Wolfgang Michel: Western Distillation Techniques and Euro-Japanese Botanical Interactions in 17th Century Japan


THE 11TH INTERNATIONAL CONFERENCE ON THE HISTORY OF SCIENCE IN EAST ASIA (Munic, 16 Aug 2005)



Summary
Research into Western medicine in Japan usually focuses on the so-called Dutch studies (rangaku). These are said to have developed gradually due to the policy of Shogun Yoshimune of opening up Japan to practical Western science in the early 18th century. However, sources from the Dutch East India Company (VOC) together with Japanese manuscript sources confirm the existence of a similar approach to Western medicine, pharmacy, and botany from the 1650s until the early 1680s.
The barber-surgeon C. Schamberger made a strong impression on leading personalities of the Tokugawa regime during his stay in Edo in 1650-1651, which led to the rise of "Redhead-style surgery" (
O geka) as a new medical paradigm soon after he had left Japan. Simple surgical treatments, ointments, and plasters spread throughout the country, and high-ranking officials and feudal lords started to send their physicians to be instructed by the surgeon of the Dutch trading-post in Nagasaki. The social acceptance of these new methods is demonstrated by the "diploma" provided by western surgeons to selected Japanese "students" between 1658 and 1685.

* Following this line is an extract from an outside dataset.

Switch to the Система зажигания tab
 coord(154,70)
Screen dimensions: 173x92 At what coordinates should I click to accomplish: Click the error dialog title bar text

Dutch trade papers after 1652 include Japanese orders for drugs, herbs, and pharmaceutical oils, as well as for medical books and various instruments. However, as the VOC was still struggling to organize its own medical supply system in East Asia, deliveries to Japan were irregular and highly prized. Therefore, in 1668, the Tokugawa government conveyed an official request to the governor of Batavia for a Western distillation unit and a series of live plants (including spice plants) and seeds, and for the dispatch of a specialist with sound knowledge of these herbs and distillation techniques. Obviously, the aim was technology transfer and the establishment of a fully-fledged production cycle of pharmaceutical plants and oils. Understandably, no spice plants were ever delivered to Japan but, during the following years, various live plants and seeds arrived in Nagasaki to be cultivated in "the Emperor's garden". In 1669, the young apothecary G. Haeck, and two years later the more experienced F. Braun, came to Japan from Batavia. Both were asked by the Japanese governor (Nagasaki bugyo) to look for usable local plants in the vicinity of Nagasaki. On various occasions, they were also required to provide instruction on the plants sent to Japan by the company. Their reports are preserved in several Japanese manuscripts and can even be traced in books such as the "Compass of Dutch Surgery" (Oranda geka shinan, 1696).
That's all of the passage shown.